**Task details**
Write out the entries below exactly, from the first line to the one with "Task: Select Linear", both ends included.

[Source records]
★ ★ ★ ★ ★ ★ ★

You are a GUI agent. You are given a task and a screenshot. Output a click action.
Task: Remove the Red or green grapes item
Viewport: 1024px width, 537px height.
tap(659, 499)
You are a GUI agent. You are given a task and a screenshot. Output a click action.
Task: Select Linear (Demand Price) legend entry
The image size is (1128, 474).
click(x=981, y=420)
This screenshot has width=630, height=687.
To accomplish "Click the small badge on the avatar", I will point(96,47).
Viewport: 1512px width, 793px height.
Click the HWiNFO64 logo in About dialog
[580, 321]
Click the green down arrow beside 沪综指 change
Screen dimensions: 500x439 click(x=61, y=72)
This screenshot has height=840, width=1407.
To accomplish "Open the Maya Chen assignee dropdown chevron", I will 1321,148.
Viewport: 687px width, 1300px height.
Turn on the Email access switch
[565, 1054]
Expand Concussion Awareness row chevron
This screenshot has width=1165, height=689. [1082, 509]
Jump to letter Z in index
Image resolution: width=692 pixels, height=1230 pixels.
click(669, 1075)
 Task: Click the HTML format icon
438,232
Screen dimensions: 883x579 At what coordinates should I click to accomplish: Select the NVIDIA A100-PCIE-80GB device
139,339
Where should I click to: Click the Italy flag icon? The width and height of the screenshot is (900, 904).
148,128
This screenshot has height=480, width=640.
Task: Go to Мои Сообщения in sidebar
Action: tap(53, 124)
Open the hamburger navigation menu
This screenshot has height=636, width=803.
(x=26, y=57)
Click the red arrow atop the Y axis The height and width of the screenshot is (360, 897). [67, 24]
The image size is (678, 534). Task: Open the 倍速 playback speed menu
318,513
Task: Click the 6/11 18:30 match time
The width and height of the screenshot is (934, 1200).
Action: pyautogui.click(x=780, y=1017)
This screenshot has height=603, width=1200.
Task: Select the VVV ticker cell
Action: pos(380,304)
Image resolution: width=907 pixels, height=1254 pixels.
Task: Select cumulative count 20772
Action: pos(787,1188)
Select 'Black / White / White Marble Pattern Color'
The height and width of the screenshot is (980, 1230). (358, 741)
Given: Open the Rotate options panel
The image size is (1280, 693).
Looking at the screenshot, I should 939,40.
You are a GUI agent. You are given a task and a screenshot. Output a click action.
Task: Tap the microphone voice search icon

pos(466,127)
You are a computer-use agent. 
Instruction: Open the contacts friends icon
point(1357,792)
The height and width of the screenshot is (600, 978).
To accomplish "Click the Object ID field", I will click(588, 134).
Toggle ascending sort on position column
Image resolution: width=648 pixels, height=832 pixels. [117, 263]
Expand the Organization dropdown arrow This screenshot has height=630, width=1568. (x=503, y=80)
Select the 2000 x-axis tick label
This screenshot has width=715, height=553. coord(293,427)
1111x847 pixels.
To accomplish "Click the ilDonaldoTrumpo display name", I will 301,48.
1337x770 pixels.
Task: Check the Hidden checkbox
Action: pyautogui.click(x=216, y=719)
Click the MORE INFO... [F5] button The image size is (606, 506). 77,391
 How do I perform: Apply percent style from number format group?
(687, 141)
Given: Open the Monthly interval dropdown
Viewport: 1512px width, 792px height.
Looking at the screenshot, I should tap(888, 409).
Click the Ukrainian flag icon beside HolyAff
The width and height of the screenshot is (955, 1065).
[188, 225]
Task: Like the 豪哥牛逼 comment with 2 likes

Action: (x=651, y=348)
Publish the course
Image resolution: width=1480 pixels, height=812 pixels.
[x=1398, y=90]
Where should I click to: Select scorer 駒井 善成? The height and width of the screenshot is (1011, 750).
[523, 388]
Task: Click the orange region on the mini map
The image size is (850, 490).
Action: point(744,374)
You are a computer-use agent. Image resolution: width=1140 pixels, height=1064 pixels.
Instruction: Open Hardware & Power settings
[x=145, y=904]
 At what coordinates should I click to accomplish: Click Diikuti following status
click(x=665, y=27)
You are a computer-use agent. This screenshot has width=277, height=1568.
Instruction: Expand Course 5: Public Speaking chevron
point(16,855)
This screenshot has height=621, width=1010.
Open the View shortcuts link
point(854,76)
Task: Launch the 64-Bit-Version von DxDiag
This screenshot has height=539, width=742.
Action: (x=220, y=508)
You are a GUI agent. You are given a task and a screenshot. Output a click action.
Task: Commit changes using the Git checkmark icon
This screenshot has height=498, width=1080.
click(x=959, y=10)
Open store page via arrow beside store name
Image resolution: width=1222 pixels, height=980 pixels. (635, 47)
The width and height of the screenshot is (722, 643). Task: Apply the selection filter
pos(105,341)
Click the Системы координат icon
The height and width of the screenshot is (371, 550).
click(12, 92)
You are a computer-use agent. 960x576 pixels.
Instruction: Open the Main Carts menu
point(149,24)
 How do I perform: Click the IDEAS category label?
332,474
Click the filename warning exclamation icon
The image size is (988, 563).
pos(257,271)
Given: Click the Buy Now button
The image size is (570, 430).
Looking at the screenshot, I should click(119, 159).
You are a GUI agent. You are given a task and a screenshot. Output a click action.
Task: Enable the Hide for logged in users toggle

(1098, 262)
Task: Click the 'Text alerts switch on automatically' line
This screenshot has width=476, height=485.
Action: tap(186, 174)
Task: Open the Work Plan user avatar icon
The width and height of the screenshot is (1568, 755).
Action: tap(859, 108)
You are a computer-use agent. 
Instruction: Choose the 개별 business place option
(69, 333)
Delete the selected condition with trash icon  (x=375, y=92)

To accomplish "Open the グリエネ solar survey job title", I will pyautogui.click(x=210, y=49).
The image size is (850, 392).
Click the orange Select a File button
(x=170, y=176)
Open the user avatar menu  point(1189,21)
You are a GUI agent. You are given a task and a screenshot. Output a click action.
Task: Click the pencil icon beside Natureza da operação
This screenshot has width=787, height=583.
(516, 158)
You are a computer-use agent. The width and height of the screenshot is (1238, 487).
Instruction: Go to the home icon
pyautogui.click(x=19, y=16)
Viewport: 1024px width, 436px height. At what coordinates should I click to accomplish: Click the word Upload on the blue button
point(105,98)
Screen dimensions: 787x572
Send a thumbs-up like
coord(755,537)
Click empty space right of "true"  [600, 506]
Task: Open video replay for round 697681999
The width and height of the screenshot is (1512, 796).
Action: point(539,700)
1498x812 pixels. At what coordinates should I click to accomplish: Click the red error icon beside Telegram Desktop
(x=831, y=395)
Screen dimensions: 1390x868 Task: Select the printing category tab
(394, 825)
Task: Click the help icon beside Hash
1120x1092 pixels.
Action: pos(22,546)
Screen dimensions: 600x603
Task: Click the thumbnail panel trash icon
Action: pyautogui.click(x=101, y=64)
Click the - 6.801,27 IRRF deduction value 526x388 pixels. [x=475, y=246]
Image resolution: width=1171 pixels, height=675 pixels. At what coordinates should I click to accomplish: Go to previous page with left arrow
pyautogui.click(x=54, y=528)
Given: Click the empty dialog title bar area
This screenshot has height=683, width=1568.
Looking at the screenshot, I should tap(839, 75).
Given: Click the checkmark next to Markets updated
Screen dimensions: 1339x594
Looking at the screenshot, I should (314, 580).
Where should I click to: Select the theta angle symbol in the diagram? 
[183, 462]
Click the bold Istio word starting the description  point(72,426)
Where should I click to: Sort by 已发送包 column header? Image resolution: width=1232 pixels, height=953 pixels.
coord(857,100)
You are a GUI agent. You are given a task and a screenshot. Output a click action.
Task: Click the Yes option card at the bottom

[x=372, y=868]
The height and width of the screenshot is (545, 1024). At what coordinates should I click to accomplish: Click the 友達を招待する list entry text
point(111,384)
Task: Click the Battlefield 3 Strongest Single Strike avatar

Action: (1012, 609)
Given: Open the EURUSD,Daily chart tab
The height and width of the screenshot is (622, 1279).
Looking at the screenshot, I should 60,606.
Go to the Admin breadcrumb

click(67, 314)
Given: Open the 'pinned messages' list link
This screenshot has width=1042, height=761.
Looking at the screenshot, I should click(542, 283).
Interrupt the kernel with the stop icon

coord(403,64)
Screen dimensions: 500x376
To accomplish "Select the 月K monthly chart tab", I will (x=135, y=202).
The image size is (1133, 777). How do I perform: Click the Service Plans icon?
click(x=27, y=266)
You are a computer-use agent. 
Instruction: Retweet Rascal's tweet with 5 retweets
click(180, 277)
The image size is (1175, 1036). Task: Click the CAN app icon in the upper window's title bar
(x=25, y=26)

★ ★ ★ ★ ★ ★ ★

**Result of this exercise**
You are a GUI agent. You are given a task and a screenshot. Output a click action.
Task: Remove the Red or green grapes item
Viewport: 1024px width, 537px height.
tap(659, 499)
You are a GUI agent. You are given a task and a screenshot. Output a click action.
Task: Select Linear (Demand Price) legend entry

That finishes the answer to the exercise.